Collect (for those to be ordained):

Almighty God, the giver of all good gifts,
by your Holy Spirit you have appointed
various orders of ministry in the Church:
Look with mercy on your servants now called to be
deacons and priests;
maintain them in truth and renew them in holiness,
that by word and good example they may faithfully serve you
to the glory of your name
and the benefit of your Church;
through the merits of our Saviour Jesus Christ.

Last Friday morning, in the immediate aftermath of the curacy rounds, more than one of you was awakened by the words of this collect as we prayed it in the chapel at the end of the Litany, and realised: “These words are about me!”

This afternoon, I want to spend some time with you discussing what it is to be a deacon – not what it is to be a good student, to pass your exams, to get a good B.Th. degree, to be sure that you’ve found the right parish for your first curacy … And so on.

I simply want us to talk about what it is to be and to do – to be ordained as a deacon, and to do the work of a deacon.

Because we are celebrating Candlemas today – the Feast of the Presentation – at our Community Eucharist, I thought it might be appropriate first of all to look at TS Eliot’s poem, ‘A Song for Simeon.’

For in many ways, Simeon is a model for the ministry of a deacon. He is righteous and devout, and having listened to God’s call and trusted in God’s promises, he waits for years – he must at some stage have thought too many years – in the Temple (Luke 2: 22-35).

You have been waiting for some years now, responding to God’s call and waiting for the fulfilment of his promises. And as deacons, you will be charged with presenting Christ to the world – in your preaching and proclamation, in assisting in the sacramental ministry of the Church at Baptisms and at the Eucharist, and in your pastoral and parochial ministry.

A Song for Simeon

Lord, the Roman hyacinths are blooming in bowls and
The winter sun creeps by the snow hills;
The stubborn season has made stand.
My life is light, waiting for the death wind,
Like a feather on the back of my hand.
Dust in sunlight and memory in corners
Wait for the wind that chills towards the dead land.

Grant us thy peace.
I have walked many years in this city,
Kept faith and fast, provided for the poor,
Have given and taken honour and ease.
There never went any rejected from my door.
Who shall remember my house, where shall live my children’s children
When the time of sorrow is come?
They will take to the goat’s path, and the fox’s home,
Fleeing from the foreign faces and the foreign swords.

**Directive 1:** Copy the records from their first line through the line with "What do you see at coordinates (346, 320)", inclusive, reproducing each line unchanged.

**Source records:**
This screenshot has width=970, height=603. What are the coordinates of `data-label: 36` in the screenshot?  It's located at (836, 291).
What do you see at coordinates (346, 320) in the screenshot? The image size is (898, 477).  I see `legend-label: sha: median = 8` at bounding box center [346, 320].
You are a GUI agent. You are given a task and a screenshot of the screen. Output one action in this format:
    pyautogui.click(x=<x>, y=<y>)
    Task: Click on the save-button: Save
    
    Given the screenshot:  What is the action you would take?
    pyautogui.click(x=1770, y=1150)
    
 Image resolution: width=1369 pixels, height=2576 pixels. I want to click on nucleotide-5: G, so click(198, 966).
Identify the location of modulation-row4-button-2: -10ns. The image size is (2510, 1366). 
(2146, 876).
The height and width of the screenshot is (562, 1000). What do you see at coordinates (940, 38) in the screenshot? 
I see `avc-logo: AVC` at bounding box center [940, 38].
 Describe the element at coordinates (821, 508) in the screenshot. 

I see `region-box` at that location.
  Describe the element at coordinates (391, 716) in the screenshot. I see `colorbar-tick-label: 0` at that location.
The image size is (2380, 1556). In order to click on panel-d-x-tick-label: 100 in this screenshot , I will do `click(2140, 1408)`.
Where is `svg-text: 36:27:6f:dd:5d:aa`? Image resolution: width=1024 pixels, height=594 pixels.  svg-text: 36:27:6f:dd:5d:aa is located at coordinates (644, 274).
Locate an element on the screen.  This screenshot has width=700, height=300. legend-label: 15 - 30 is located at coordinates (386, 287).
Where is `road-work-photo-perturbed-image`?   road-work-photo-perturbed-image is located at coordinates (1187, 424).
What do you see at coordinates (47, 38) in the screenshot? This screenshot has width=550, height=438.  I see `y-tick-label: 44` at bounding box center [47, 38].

**Directive 2:** In the talk on being a deacon, what feast is being celebrated at the Community Eucharist that day?

**Exercise solution 1:**
This screenshot has width=970, height=603. What are the coordinates of `data-label: 36` in the screenshot?  It's located at (836, 291).
What do you see at coordinates (346, 320) in the screenshot? The image size is (898, 477).  I see `legend-label: sha: median = 8` at bounding box center [346, 320].

**Exercise solution 2:** Candlemas, the Feast of the Presentation.